## Directions for this task
Rewrite the material from the line containing "The width and height of the screenshot is (784, 1568)." through the end, replacing "green envelope" with "blue envelope" and changing nothing else.

[BEGIN]

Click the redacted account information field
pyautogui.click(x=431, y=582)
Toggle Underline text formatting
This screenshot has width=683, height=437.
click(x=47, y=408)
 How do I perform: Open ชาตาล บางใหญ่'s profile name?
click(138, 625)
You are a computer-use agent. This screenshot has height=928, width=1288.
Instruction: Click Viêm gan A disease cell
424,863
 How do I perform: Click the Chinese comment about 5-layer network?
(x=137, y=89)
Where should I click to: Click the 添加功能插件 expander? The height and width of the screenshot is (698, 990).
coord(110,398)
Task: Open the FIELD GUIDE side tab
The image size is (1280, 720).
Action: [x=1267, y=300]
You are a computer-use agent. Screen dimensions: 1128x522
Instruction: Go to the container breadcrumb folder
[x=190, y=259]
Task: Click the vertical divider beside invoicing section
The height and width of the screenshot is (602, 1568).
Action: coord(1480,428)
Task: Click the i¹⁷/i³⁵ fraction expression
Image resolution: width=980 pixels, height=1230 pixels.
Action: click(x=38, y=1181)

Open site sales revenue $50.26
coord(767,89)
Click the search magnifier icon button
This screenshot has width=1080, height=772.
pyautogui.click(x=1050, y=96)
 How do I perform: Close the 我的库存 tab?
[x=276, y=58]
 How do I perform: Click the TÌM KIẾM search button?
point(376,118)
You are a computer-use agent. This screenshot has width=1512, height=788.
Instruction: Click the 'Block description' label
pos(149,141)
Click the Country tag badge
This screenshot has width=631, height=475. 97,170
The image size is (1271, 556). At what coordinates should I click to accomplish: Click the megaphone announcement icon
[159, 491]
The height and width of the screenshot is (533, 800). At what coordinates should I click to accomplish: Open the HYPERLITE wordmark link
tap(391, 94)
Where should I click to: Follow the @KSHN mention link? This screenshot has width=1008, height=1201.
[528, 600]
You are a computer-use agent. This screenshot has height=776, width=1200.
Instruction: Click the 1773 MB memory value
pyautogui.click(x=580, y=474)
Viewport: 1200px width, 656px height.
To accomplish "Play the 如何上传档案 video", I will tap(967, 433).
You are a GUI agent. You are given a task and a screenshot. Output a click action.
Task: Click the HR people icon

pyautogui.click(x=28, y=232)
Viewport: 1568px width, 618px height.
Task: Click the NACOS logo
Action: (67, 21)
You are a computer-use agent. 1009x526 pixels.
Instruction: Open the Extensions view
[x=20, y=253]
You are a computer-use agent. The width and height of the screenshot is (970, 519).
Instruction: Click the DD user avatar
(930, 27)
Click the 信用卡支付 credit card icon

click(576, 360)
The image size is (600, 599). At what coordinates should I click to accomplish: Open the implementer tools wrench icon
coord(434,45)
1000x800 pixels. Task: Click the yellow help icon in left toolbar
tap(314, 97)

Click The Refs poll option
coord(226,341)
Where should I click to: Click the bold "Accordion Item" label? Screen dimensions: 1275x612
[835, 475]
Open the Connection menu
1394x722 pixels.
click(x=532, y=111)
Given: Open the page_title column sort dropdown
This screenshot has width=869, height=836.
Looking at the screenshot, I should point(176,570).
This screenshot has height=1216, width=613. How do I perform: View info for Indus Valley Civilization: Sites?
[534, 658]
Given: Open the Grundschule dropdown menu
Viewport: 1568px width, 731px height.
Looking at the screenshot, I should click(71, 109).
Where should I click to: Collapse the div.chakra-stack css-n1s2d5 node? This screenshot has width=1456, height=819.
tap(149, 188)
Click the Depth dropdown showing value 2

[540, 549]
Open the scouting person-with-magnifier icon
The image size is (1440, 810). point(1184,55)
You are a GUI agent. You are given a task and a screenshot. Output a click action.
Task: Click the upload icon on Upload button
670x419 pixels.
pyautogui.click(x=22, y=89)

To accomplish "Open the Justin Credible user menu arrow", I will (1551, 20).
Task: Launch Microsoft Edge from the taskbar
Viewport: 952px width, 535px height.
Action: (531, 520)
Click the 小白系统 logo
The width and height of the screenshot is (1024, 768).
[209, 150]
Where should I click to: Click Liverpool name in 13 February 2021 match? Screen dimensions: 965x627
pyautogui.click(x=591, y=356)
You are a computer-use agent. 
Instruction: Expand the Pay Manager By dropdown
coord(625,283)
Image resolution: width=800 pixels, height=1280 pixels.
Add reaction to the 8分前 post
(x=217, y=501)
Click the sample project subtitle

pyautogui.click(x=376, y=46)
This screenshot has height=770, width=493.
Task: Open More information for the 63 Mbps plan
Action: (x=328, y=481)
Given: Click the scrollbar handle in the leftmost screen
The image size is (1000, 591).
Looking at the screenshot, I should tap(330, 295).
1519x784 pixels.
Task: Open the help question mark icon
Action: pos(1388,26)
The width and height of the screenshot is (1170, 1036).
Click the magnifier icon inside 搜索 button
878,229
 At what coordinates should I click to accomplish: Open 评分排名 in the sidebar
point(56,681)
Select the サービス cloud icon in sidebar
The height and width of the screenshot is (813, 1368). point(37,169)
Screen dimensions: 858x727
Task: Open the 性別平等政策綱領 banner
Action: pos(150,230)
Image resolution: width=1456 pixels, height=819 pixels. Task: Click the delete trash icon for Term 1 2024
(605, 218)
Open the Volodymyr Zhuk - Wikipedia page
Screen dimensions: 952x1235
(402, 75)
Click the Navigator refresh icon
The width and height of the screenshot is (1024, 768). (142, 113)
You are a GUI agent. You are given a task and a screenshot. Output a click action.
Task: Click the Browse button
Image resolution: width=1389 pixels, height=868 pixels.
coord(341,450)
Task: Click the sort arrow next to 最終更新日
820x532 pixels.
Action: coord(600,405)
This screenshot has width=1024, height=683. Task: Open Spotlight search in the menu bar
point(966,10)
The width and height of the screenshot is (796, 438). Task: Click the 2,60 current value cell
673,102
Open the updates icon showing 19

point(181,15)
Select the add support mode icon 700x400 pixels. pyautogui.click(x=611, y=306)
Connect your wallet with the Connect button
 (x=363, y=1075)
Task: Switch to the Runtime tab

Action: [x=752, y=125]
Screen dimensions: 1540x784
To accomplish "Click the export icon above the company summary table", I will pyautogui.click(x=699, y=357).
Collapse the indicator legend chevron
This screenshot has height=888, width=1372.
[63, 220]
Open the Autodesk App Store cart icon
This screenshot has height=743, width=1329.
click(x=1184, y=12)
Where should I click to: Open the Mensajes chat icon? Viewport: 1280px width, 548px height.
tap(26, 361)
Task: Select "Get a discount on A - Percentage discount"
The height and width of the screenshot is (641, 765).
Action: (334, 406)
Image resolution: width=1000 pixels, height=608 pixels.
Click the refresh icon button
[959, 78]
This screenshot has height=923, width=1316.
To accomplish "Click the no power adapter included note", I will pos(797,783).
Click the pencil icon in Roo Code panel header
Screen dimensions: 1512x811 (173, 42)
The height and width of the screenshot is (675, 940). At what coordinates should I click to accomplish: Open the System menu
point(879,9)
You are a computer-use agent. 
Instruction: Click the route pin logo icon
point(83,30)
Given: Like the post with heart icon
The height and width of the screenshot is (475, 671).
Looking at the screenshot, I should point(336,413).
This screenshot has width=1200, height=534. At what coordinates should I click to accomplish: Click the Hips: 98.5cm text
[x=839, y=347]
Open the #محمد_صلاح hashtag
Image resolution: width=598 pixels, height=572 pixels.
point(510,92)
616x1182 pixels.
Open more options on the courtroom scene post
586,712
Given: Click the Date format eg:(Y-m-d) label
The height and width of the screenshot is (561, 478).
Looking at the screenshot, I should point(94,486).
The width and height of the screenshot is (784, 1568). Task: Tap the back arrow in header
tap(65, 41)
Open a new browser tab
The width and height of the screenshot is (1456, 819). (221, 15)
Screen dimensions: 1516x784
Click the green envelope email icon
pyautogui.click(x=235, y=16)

[END]

## Exercise solution
The width and height of the screenshot is (784, 1568). Task: Tap the back arrow in header
tap(65, 41)
Open a new browser tab
The width and height of the screenshot is (1456, 819). (221, 15)
Screen dimensions: 1516x784
Click the blue envelope email icon
pyautogui.click(x=235, y=16)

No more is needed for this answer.